Объединенная вагонная компания (ОВК), в которую входит открытый в 2012 г. Тихвинский вагоностроительный завод, сумела найти свою нишу и, преодолев спад на домашнем рынке, стала одним из крупнейших в мире производителем грузового подвижного состава.

ОВК с самого начала выпускает вагоны с повышенной нагрузкой на ось – 25 т (спроектированы на базе американской тележки Barber) против традиционных в России 23,5 т. Они дороже, но и позволяют перевозить больше. Господдержка, списание старой техники и рост популярности новых вагонов (помимо ОВК вагоны с нагрузкой 25 т на ось выпускают «Уралвагонзавод» (УВЗ), «Алтайвагон») позволили компании удвоить производственные мощности. Сейчас заводы, входящие в ОВК, обеспечены контрактами почти на весь 2018 год, рассказал в интервью «Ведомостям» гендиректор компании Роман Савушкин.

Загрузить мощности помогает рост перевозки грузов по сети РЖД: в 2017 г. он составил 3,2%, а в этом году монополия ожидает увеличения погрузки минимум на 2,2%, говорил статс-секретарь РЖД Анатолий Мещеряков. Дальнейшие перспективы ОВК связывает с развитием выпуска специализированных вагонов и внедрением в России вагонов с еще большей осевой нагрузкой – 27 т. Это по-прежнему меньше, чем в США или Австралии, но использование таких вагонов не потребует масштабных инвестиций в российскую железнодорожную инфраструктуру, объясняет Савушкин.

– В прошлом году ОВК произвела около 19 100 вагонов – на 20% больше, чем годом ранее. Рост в 2016 г. составлял 28%. В текущем же году вы планируете выпустить 19 000–20 000 вагонов. Почему не ждете двузначного роста в процентах, как в предыдущие годы, и даже допускаете небольшой минус?

– Предыдущая динамика – эффект низкой базы. Тихвинский завод был запущен в 2012 г., и ежегодный рост производства измерялся в десятках процентов. Но 19 000 вагонов – это гораздо больше, чем мы планировали. При проектировании предполагалось, что завод максимально сможет выпускать по 10 000–12 000 вагонов в год. После расширения производственная мощность выросла до 22 000. Если очень постараться, можно выйти и на такое количество, но, чтобы сделать это, потребуется нанять дополнительный персонал. В этом году, как вы правильно отметили, планируем выпустить от 19 000 до 20 000 вагонов. Все будет зависеть от конъюнктуры. При этом у нас меняется структура производства. Свои плоды дают те инвестиции, которые были сделаны за пять лет и были направлены не только на расшивку узких мест, но и на диверсификацию продуктовой линейки. Если раньше мы в основном выпускали полувагоны, то в 2018 г. у нас почти половина производственной программы – это специализированные вагоны: платформы, хопперы, крытые вагоны, цистерны всех видов и проч. Такой подход позволяет сбалансировать загрузку [мощностей] холдинга, поскольку у каждого сегмента свой цикл спроса и предложения.

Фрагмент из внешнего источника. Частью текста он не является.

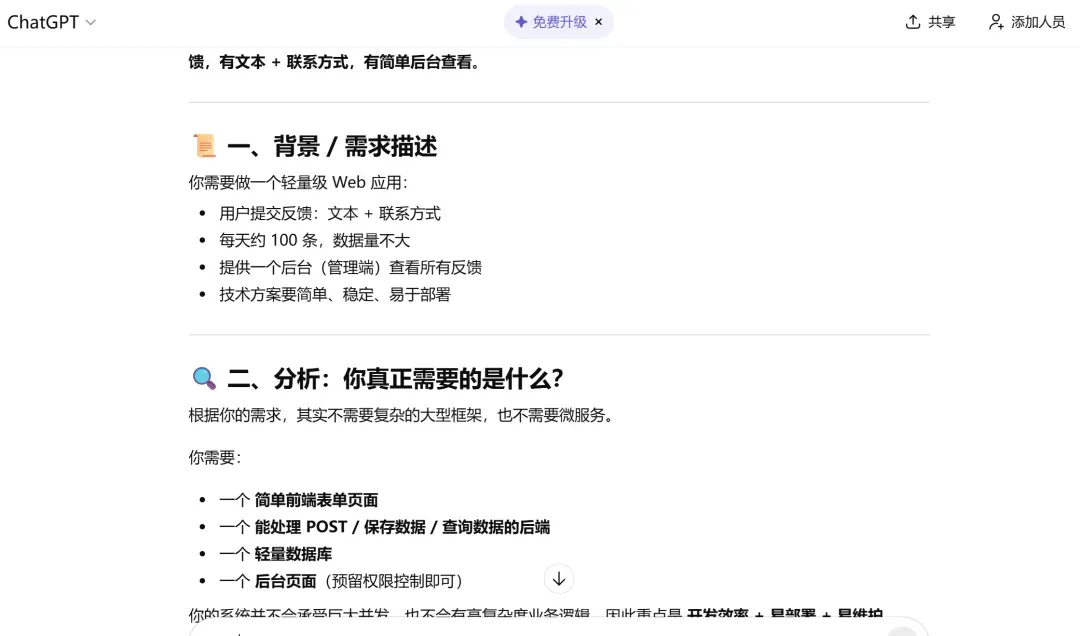1080x636 pixels.
Task: Click the add people icon
Action: (996, 22)
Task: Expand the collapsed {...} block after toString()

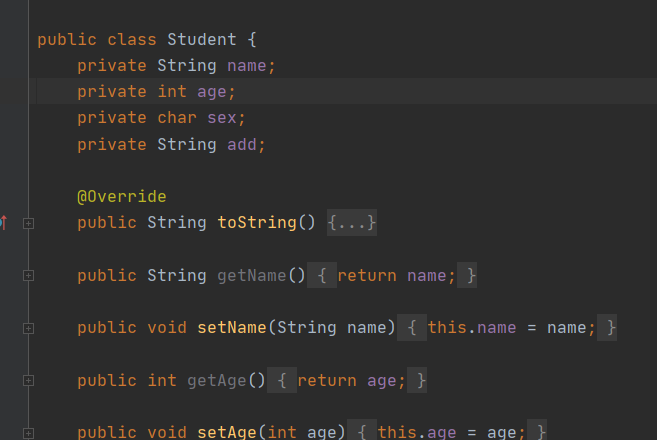Action: pyautogui.click(x=351, y=222)
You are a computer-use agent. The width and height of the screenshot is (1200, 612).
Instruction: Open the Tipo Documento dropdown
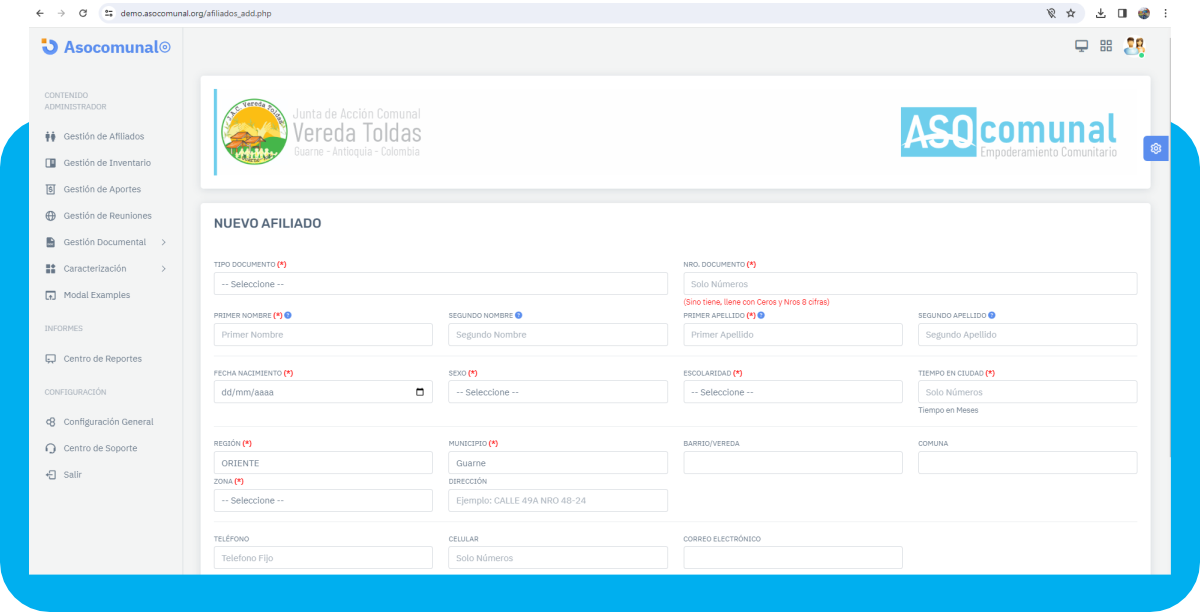[x=440, y=284]
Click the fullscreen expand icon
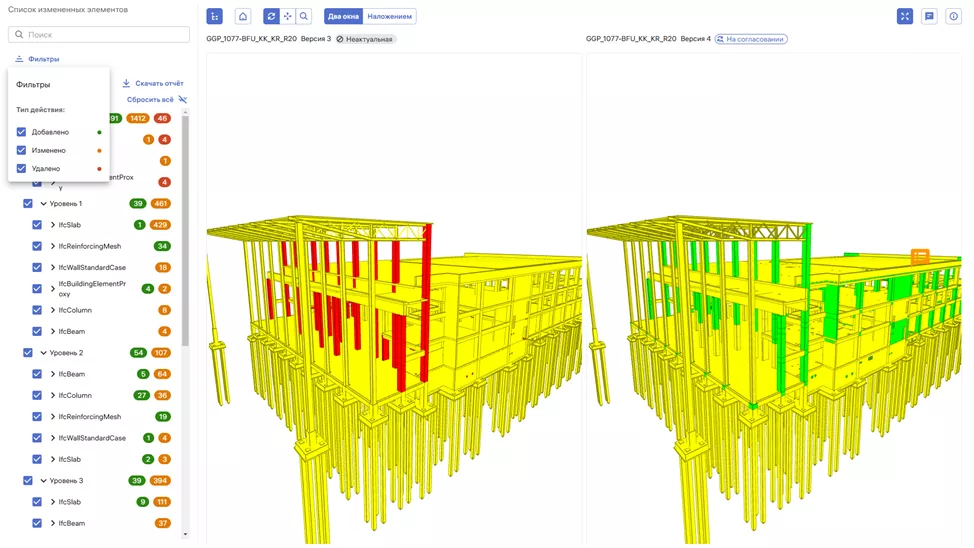 904,16
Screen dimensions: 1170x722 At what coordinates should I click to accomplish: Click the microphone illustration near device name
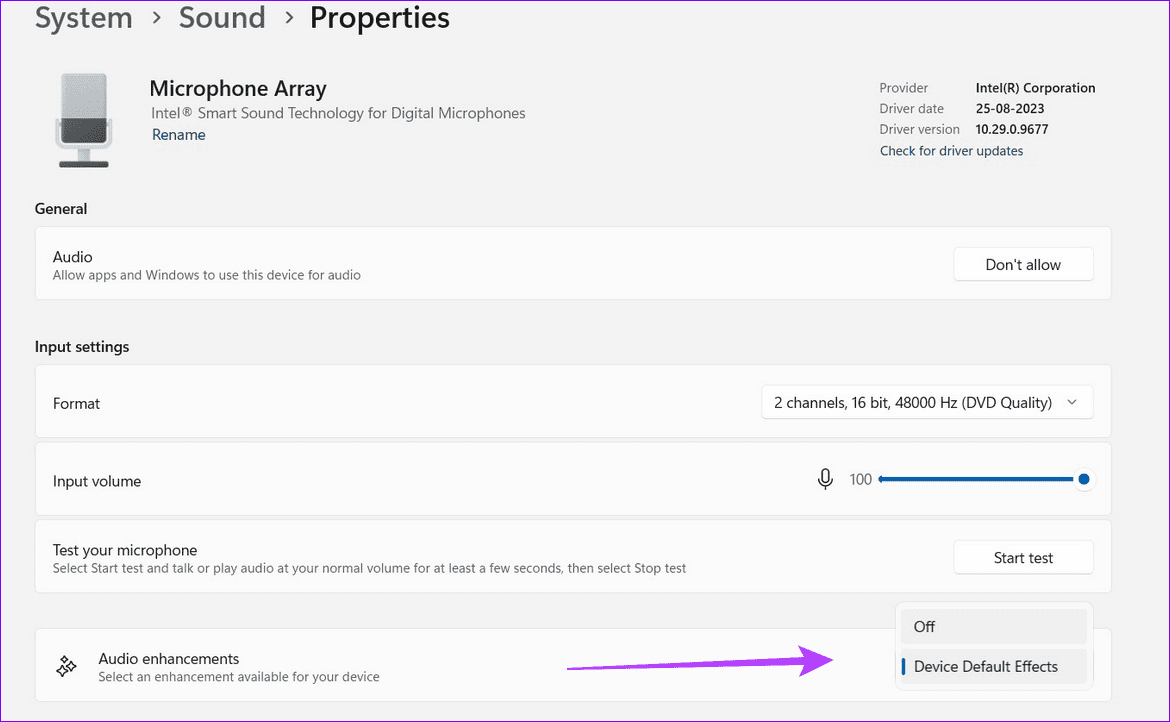pyautogui.click(x=84, y=119)
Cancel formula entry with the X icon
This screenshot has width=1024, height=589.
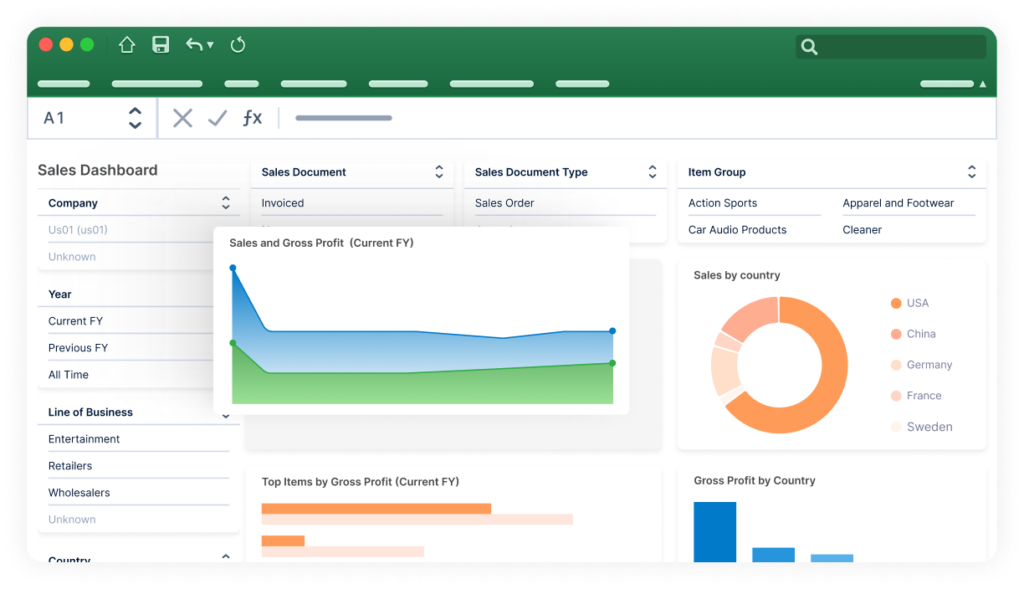click(x=182, y=117)
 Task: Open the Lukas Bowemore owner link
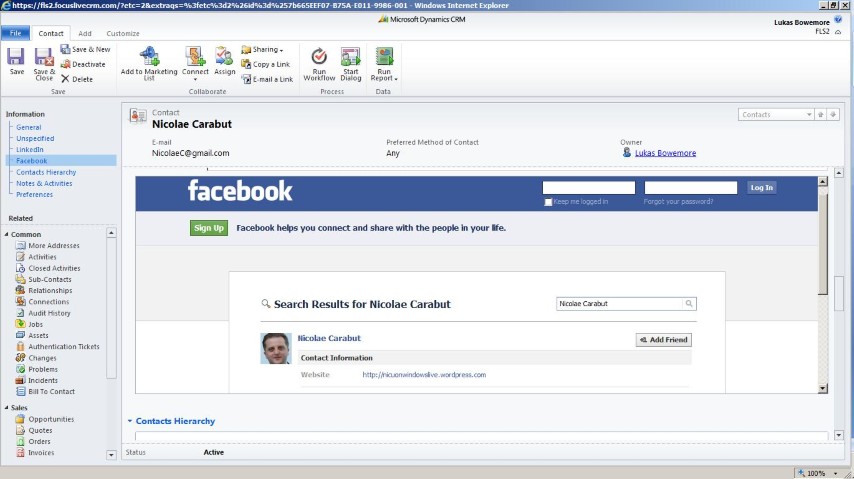coord(665,153)
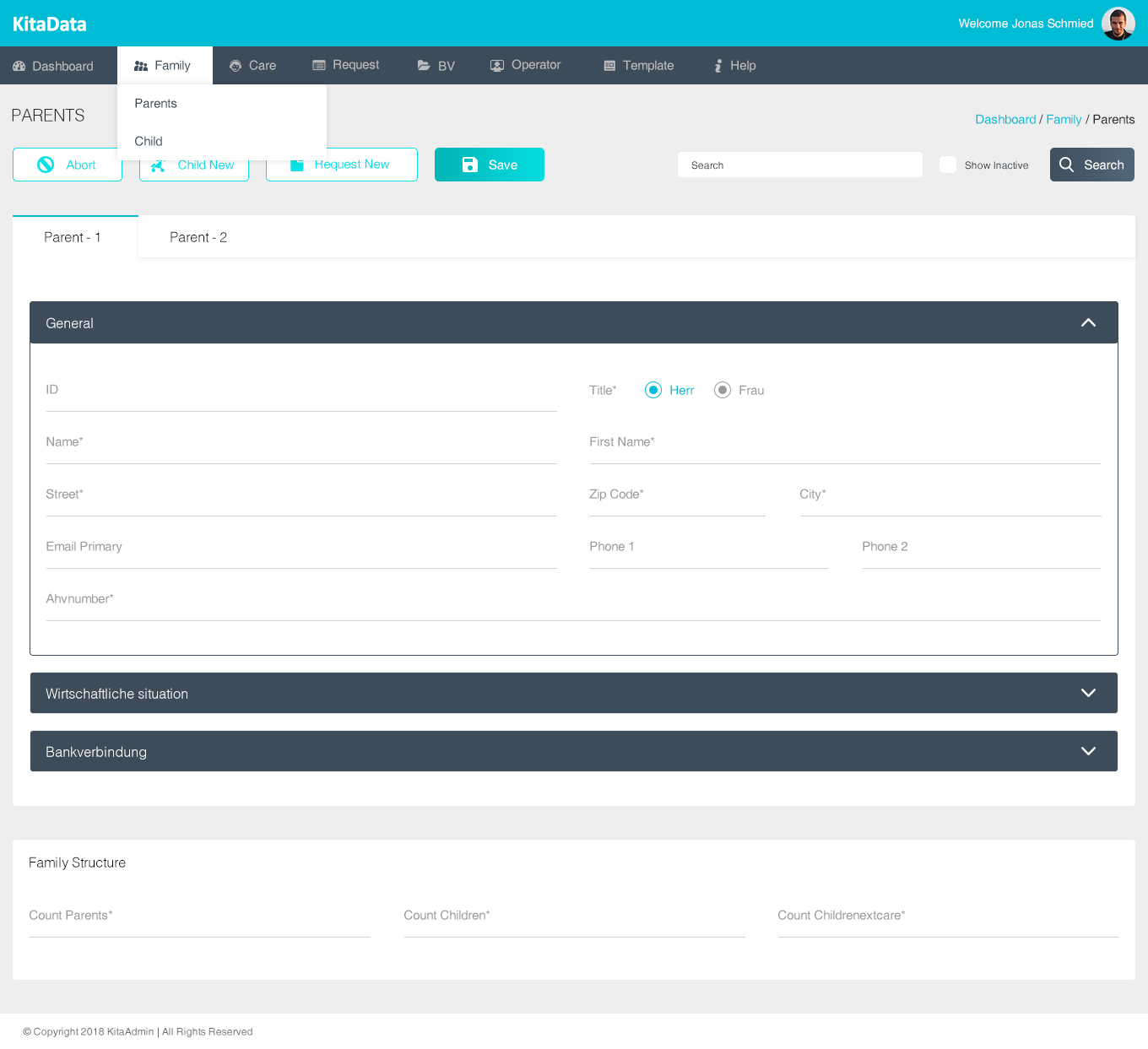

Контракты на 25 000 вагонов

– Сегмент полувагонов остается самым емким на рынке. Как он себя сейчас чувствует?

– Почти четыре года – с 2012 по 2016 г. – в России был кризис в сегменте полувагонов. Он был вызван многими факторами, включая профицит из-за старых, «продленных» вагонов на рынке, спада в экономике и, соответственно, низкого спроса на подвижной состав. Отрасль преодолела кризис. Нам удалось достаточно уверенно пройти этот период – все стояли, а мы набирали темп. В 2016 г. спрос начал расти, сегодня рынок находится в здоровой, хорошей фазе. В целом мы уже законтрактовали почти весь 2018 год, сейчас контрактуем 2019 г. В общей сложности у нас подписаны контракты примерно на 25 000 вагонов.

– В прошлом году основным покупателем ваших вагонов стала Государственная транспортная лизинговая компания (ГТЛК) – на нее пришлось более 40% поставок. Около четверти произведенных вагонов было продано вашему же лизинговому подразделению. Какую вы ожидаете структуру сбыта в 2018 г.? С кем вы уже заключили договоры?

– В текущем портфеле у нас около 70 клиентов, которые в том или ином виде получают наш подвижной состав – это и аренда, и продажа. Около 20 компаний берут вагоны в аренду у нашей лизинговой структуры Rail1520. Крупнейшие арендаторы – СУЭК, Первая тяжеловесная компания, «Нефтетранссервис», химические предприятия. В прошлом году мы продали часть вагонов, находившихся в парке Rail1520: «Русагротрансу» более 2000 хопперов и Федеральной грузовой компании примерно 5000 полувагонов. Эти деньги мы направили на покупку части производственной программы, т. е. фактически обновили собственный парк. ГТЛК – одна из крупнейших лизинговых компаний в стране, поэтому она покупает массово, но не только наши вагоны. У нас много клиентов в сегменте специализированных вагонов – есть компании, которые покупают по нескольку вагонов. Например, недавно мы закрыли контракт с «Уралхимом» по сложным вагонам-цистернам с алюминиевыми котлами.

– Будет ли в числе покупателей собственная лизинговая компания?

– Не планируем. Только если мы продадим часть старого парка и договоримся с банком.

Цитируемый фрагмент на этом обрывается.